Reviewer 1:
The authors describe algorithms for fast "funny matrix" multiplication, meaning the usual max-product operation in graphical models. They show that by reordering the search using sorted vectors, they can speed up the operation (on average over independent orderings) by at least a small exponent factor, and sometimes much more. This seems like a very interesting and exciting idea, is novel to the best of my knowledge, and I certainly plan to give it a try.
The paper is well written and clear, with intuitive examples to pull the reader along. I particularly liked that the authors took the time to explain when their algorithm would work well, and when not; and to include examples in which their algorithm did not help or had only modest improvement. I wish I had more useful suggestions, but I have only some minor issues to address.
1. I do not like the style of figures interrupting the text (latex "here"), and would prefer floating
2. The bulleted list in 1.1 moves between "list form" and "conversational form" (e.g., one bullet is giving an example)

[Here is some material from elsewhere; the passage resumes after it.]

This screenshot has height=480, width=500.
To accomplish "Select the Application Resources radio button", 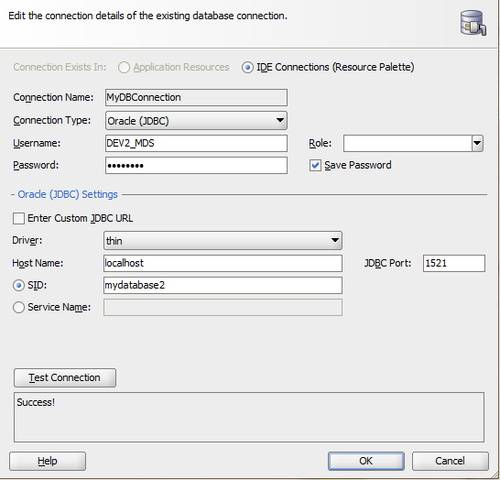I will (x=124, y=67).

3. Eqn. (17) appears to be wrong (perhaps an old notation?); it should maximize over x_j rather than y_j.
Reviewer 2:
The authors present an approach for speeding the message-passing operation
either when the factors of the model decompose and/or when parts that are
not evidence dependent can be precomputed. The core idea is that given
pre-sorting of vectors, some maximization computations can be carried
out efficiently. The authors show that their method results in expected run-time
theoretical benefits as well as empirical gains in efficiency.

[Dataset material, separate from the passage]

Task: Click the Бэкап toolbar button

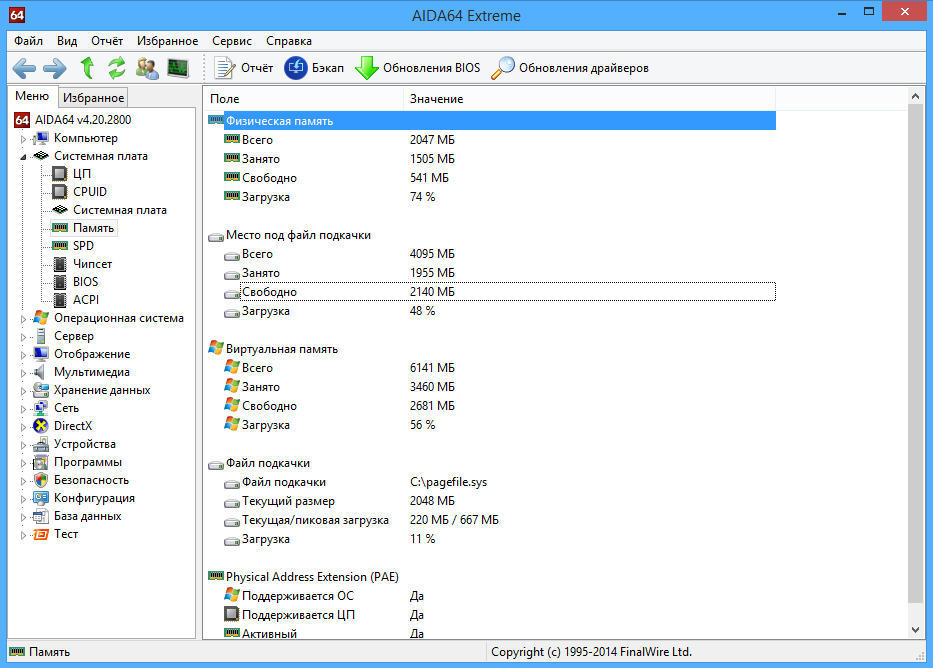Action: 314,68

The authors tackle an important problem and develop an interesting
tool that has the potential of being useful in practice. The authors
actually due a good job of covering a lot of ground. However,
the central high-level concern is the state of this journal submission relative to 2+ works
(the plus being assigned to a workshop presentation) that have appeared
in the past by the same authors (and are properly cited). While I am not of those who
think that a journal paper needs to be dramatically more significant
than its conference predecessors, I believe that in this case the
submission does not contain sufficient content to warrant a JMLR
publication. On the one hand this paper is not really a theoretical
one so that the proof appendix does not constitue a significant
addition. On the other hand, except from cosmetic points, the
main experiment added to the paper (Protein design) is inconclusive.
Overall, I would have expected something more substantial such
as an empirical comparison to other approaches, possibly including
approximate methods (see relevant comments below)
Additional comments:
Though not properly exposed, the method proposed by
the authors is beneficial mostly when the state space is large.
Aside from making the scope more limited, this also brings to mind
alternative MAP approaches that typically benefit from large state
spaces. To name just a couple of the most recent one I am aware
of: Alphabet SOUP method by Gould et al. and the clamping method
by Eaton and Ghahramani. More generally, the idea of clamping
which typically benefits from large state spaces appears widely in the
CSP community.
The second central concern is that while the benefit for exact inference
has merits, many of the domains suggested by the authors actually benefit
from approximate inference. Thus, from a practical point of view, which
is the core contribution of the paper (despite that some theorists might
be excited by the sqrt(N) factor), the performance of the method within
approximate propagation method is as, if not more, important than its
performance in a junction tree. The non-impressive results within
Sontag's algorithm which is similar to many recent propagation based
developments, further highlights the need for such a comparison.
Presentation-wise, the claim that the improvements ``shall increase the class
of problems for which inference via max-product belief propagation
is tractable'' is a gross over-statement that is not justified by
the experiments. More importantly, the authors do not properly
discuss the main limitation of their method in my view which
is that it is effective only when the state-space is quite large.